Lassa virus - Krobs



The Lassa virus is one of the many viruses that can cause hemorrhagic1 fever. It was isolated for the first time in 1969 in Lassa, Nigeria and is mainly found in several regions in West Africa where it is endemic1.


Transmitted by a rodent

The natural host for Lassa virus is the african natal multimammate mouse (Mastomys natalensis), also called African rat, and closely associates with humans. The virus spreads from rat to humans through food contaminated with rat urine and poop. Unlike the Ebola virus, another virus responsible for hemorrhagic fever, human-to-human transmission is rare for the Lassa virus.
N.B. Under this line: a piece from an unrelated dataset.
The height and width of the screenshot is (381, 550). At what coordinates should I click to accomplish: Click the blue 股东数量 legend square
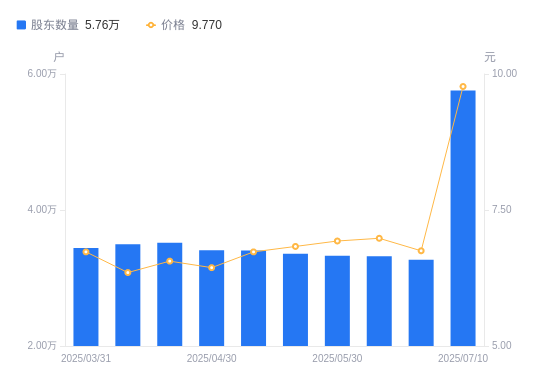21,25
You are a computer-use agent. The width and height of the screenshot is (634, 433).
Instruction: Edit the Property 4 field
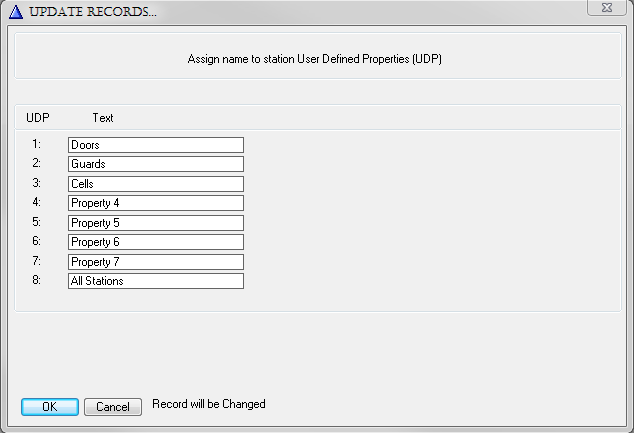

A disease with different degrees of severity

The Lassa virus goes unnoticed in 80% of the infected people, causing no symptoms. For the other remaining 20% the virus can be extremely dangerous and cause a devastating hemorrhagic fever. The disease starts after 6 to 21 days of incubation, with symptoms similar to those of other tropical diseases such as malaria. Strong fever, headaches, vomiting and muscular pain can be observed. Sometimes, the disease gets worse by causing bleeding of the mouth, nose, and stomach, which can lead to coma and death.

The Lassa fever is extremely dangerous for pregnant women, especially towards the end of their pregnancy. The mortality rate is of over 80% for pregnant women and 100% for the unborn child.

We are looking for a vaccine

Sadly, there are no effective treatments for this disease. We can only try to alleviate the symptoms of the patients. Since it is caused by a virus antibiotics3 are ineffective.

To this day, no vaccines protect against the Lassa fever, but promising research is ongoing. Prevention relies on a good hygiene and measures to prevent rodents from entering the house.

Hemorrhagic1 = Associated with an important bleeding caused by the rupture of a blood vessel.

Endemic2 = Defines a disease which is present in a defined geographic area.

Antibiotic3 = = A drug which allows to kill bacteria or at least to stop their growth. Antibiotics act against bacteria, but do not help treat diseases caused by viruses and parasites.